Even as financial market turmoil rattled investors, studies show that younger participants stuck with mutual funds—most notably target-date funds, an outlet for the "set it and forget it" crowd. The funds' growing presence in workplace retirement plans, where some novice investors simply tick off a box, is fueling popularity.
The strategy is designed to offer a convenient way to invest for a person expecting to retire at or around a particular date. A target-date fund pursues a long-term investment strategy, using a mix of asset classes (or asset allocation) that the fund provider adjusts to become more conservative over time, according to the Investment Company Institute (ICI).
"Across the board, we are finding that target-date allows investors to be more comfortable," said Paul Zemsky, chief investor officer of multi-asset strategies at ING Investment Management. "Investors tend to stick with their plan. They don't chase the top and sell at the bottom. They just generally behave like better investors."
An Employee Benefit Research Institute (EBRI) and ICI study showed that growing use of target-date funds may play a role in keeping younger participants invested in stocks even during a stretch of bear markets. The study found that 7 in 10 401(k) plans included target-date funds in their investment lineup at the end of 2010, and that recently hired plan participants in their 20s had 35 percent of their account balances in target-date funds, up from 31 percent in 2009 and 16 percent in 2006.
There's more evidence: Target-date funds had the highest net new inflows, at $31 billion, in 2011, the leader among Morningstar-tracked categories.
Investor resolve, however, was tested again in 2011, when eight of the nine target-date funds tracked by Morningstar declined, based on average fund performance for the year. Losses nearing 4 percent in some cases compared with the S&P 500's flat year (or 2 percent gain including dividends), but target-date funds shined compared with the double-digit beating of 2008—a year that brought these "lifecycle" investments under Capitol Hill scrutiny.
Lawmaker grumbling centered in large part on an apparent lack of disclosure of the exposure to stocks and high-yield bonds in funds designed for soon-to-be retirees.
It's evidence that as with any investment, returns are not guaranteed. And in slim years for market returns, even modest expenses can bite. The funds have evolved, Morningstar analysts note, becoming more diversified. More international equity exposure can open up greater opportunity, but also greater risk. This diversification can also skew direct comparisons of target-date returns to U.S. index performance. Automatic rebalancing is generally a good thing, but some critics say it doesn't guarantee precision "best-in-class" asset-picking. Even so, the formula remains popular with investors just starting to plan for retirement.
Target-date funds were given a huge boost by the Pension Protection Act of 2006, which allowed for their inclusion as default options in 401(k) plans, according to Annuity Digest.

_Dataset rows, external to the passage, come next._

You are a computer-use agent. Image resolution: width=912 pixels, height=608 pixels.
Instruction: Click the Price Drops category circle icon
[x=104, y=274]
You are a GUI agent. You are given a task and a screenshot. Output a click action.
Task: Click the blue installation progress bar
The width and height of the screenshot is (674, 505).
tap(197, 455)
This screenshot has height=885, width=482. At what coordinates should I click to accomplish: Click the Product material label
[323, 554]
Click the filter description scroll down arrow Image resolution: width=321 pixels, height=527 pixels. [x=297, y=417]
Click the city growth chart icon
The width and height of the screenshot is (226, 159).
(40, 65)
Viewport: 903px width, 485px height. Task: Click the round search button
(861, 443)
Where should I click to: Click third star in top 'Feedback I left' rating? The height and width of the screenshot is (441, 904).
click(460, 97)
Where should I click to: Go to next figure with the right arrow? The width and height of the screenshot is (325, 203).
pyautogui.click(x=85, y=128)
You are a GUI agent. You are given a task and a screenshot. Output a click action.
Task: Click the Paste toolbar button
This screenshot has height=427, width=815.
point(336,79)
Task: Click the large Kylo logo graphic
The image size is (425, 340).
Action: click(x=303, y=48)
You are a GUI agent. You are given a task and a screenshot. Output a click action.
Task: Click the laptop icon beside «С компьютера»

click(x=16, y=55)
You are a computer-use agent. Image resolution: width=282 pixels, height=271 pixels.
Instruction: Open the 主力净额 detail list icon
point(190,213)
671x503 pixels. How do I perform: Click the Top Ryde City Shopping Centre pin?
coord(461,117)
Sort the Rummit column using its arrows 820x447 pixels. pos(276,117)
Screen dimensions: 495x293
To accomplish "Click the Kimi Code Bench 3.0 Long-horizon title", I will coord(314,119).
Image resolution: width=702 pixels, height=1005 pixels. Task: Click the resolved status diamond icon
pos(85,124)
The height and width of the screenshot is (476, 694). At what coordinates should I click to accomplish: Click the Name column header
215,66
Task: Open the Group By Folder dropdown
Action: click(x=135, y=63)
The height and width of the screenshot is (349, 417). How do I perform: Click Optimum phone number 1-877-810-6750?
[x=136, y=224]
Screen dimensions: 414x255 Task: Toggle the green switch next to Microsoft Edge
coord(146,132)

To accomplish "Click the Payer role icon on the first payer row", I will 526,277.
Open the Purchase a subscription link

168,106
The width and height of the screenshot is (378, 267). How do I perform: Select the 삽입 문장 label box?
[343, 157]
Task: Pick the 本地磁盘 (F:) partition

Investment firms continue to respond to demand. Earlier this year, Vanguard rolled out its Target Retirement 2060 Fund, which gradually increases investments in bonds and money market funds to help provide income and reduce volatility as the target year approaches. For example, the initial allocation tends to be 63 percent in the Vanguard Total Stock Market Index Fund; 27 percent in the Vanguard Total International Stock Index Fund; and 10 percent in the Vanguard Total Bond Market II Index Fund. The fund also charges a relatively low 0.18 percent in fees and expenses, which is 67 percent below the average cost for funds with similar holdings.